**Work to be completed:** I'd like every entry transcribed word for word, with no pictures.

##### Records supplied #####

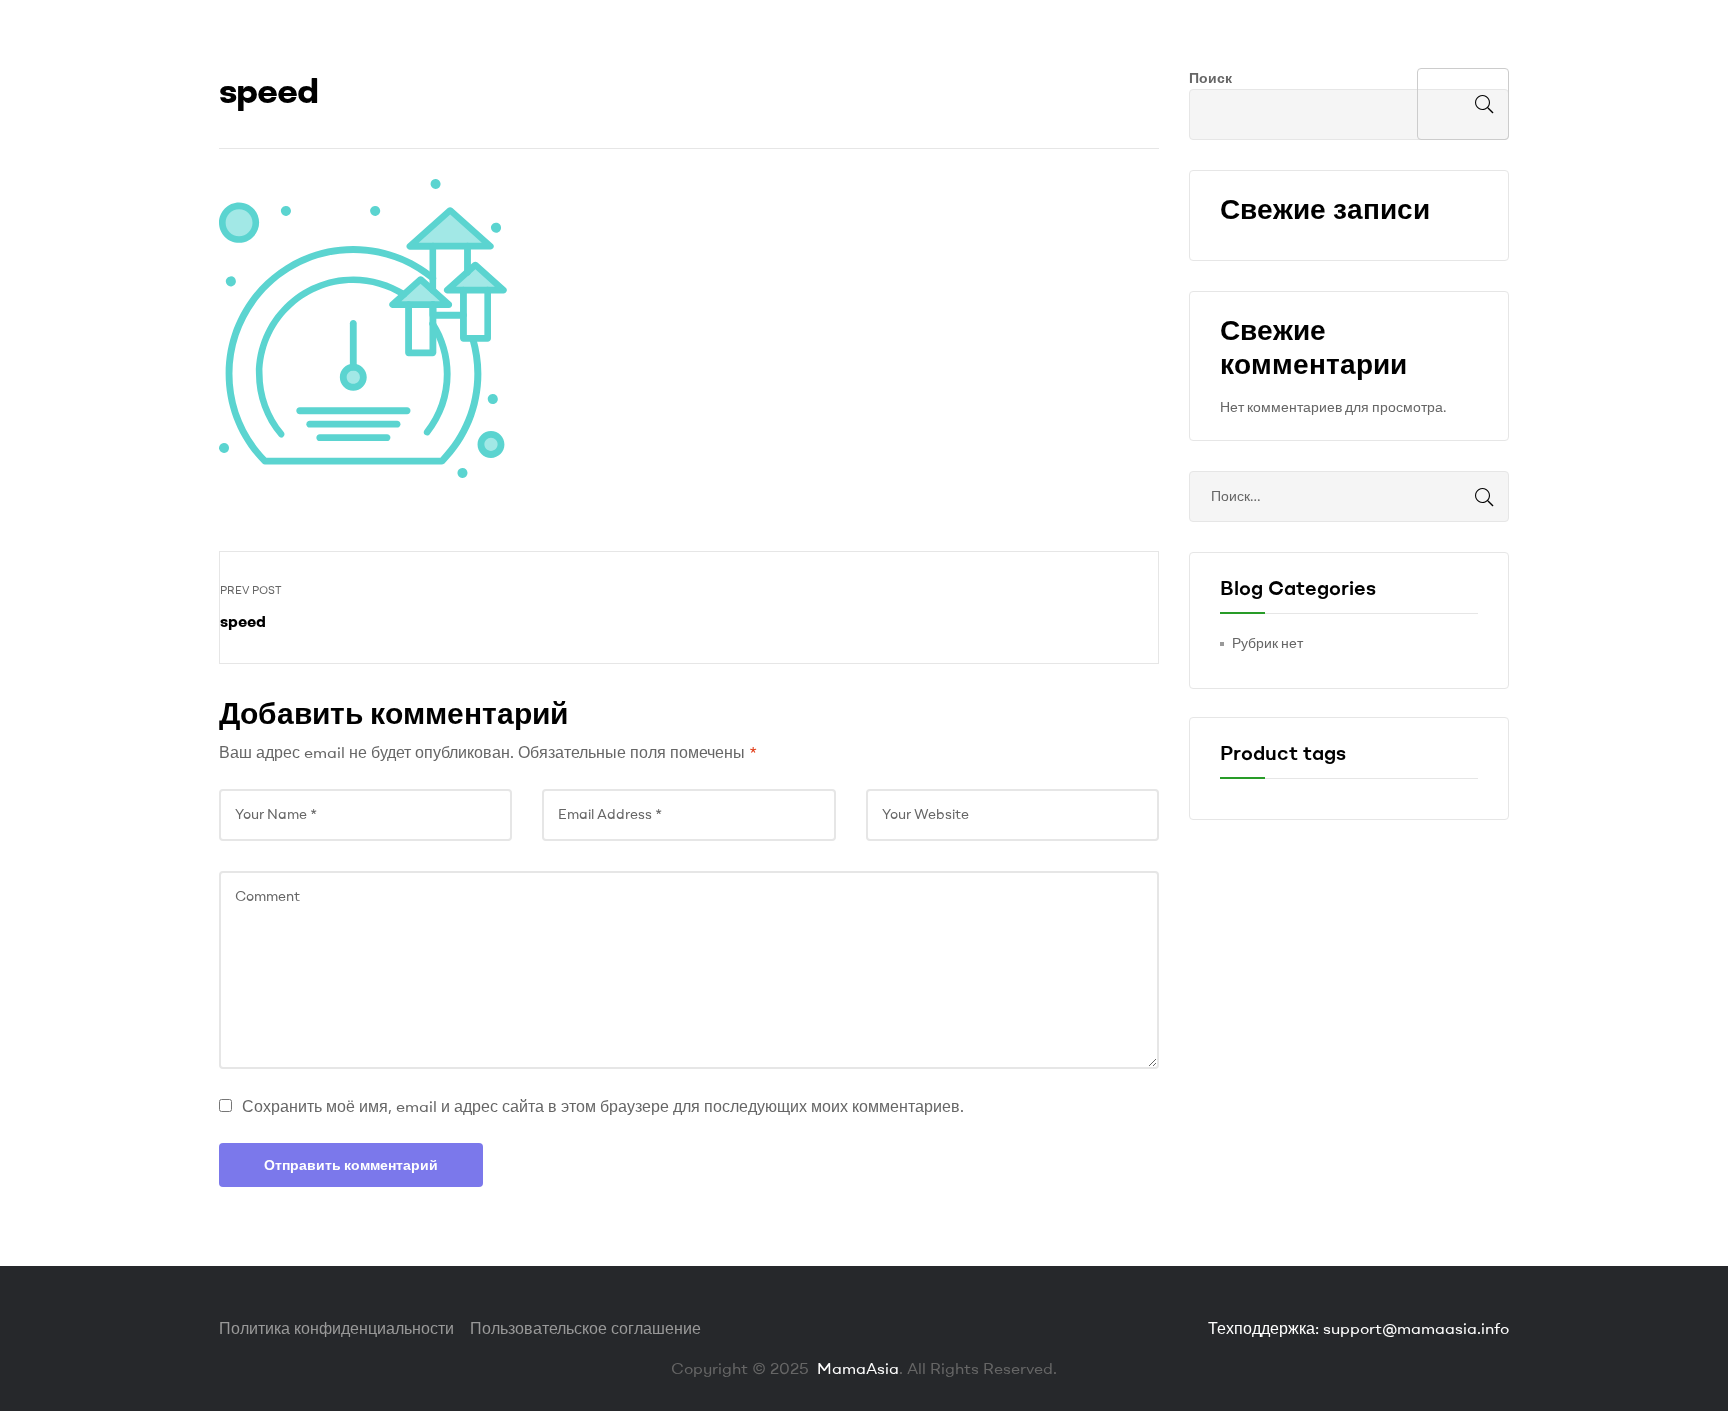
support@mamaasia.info (1416, 1328)
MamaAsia (856, 1368)
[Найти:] (1349, 496)
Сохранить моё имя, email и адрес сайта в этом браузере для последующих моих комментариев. (603, 1106)
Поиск (1210, 78)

#####

**Exercise response:**
support@mamaasia.info (1416, 1328)
MamaAsia (856, 1368)
[Найти:] (1349, 496)
Сохранить моё имя, email и адрес сайта в этом браузере для последующих моих комментариев. (603, 1106)
Поиск (1210, 78)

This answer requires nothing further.